## EXERCISE REQUIREMENTS
Please repeat the listing exactly, starting at its first line and stopping after the line that contains "Task: Click the icon inside the 购彩查询 tab".

## RECORDED INFORMATION

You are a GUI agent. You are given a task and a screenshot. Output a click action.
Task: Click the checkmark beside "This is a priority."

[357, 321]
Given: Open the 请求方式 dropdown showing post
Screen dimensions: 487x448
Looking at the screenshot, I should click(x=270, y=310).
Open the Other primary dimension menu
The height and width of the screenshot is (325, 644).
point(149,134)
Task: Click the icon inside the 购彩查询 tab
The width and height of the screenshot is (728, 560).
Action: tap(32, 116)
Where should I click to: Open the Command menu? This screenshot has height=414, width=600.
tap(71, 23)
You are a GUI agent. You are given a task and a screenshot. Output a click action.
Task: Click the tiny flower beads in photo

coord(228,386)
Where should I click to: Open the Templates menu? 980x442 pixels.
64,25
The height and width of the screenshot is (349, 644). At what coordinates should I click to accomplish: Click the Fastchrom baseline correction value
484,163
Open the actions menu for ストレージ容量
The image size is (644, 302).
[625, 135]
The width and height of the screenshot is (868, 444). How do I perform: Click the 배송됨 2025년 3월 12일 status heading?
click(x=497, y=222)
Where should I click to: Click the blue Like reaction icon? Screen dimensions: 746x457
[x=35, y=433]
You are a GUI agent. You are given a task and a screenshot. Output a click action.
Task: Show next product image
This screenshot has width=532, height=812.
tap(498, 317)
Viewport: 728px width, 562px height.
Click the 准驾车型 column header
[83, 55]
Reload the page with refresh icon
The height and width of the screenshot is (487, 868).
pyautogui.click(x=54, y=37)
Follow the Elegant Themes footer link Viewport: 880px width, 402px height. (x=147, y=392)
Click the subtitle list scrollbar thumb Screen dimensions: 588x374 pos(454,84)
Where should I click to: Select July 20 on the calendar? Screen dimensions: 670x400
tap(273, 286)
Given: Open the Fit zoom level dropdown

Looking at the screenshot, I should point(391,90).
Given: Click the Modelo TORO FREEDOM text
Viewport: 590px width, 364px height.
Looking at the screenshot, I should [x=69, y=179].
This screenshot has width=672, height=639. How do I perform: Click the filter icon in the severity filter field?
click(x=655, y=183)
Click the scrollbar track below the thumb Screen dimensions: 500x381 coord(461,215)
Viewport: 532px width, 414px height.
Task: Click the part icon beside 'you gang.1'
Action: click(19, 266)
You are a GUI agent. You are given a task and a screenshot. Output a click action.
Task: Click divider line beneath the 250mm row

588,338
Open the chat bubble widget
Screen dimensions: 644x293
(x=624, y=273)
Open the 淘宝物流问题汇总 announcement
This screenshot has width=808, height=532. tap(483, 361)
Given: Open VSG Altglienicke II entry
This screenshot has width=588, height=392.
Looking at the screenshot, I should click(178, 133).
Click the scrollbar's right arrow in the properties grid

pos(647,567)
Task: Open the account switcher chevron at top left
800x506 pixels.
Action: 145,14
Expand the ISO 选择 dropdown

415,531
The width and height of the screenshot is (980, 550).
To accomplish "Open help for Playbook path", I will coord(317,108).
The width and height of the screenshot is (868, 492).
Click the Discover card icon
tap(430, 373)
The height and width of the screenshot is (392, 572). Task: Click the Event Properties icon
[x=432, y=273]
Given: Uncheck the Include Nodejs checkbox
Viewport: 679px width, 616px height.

## YOUR RESPONSE
You are a GUI agent. You are given a task and a screenshot. Output a click action.
Task: Click the checkmark beside "This is a priority."

[357, 321]
Given: Open the 请求方式 dropdown showing post
Screen dimensions: 487x448
Looking at the screenshot, I should click(x=270, y=310).
Open the Other primary dimension menu
The height and width of the screenshot is (325, 644).
point(149,134)
Task: Click the icon inside the 购彩查询 tab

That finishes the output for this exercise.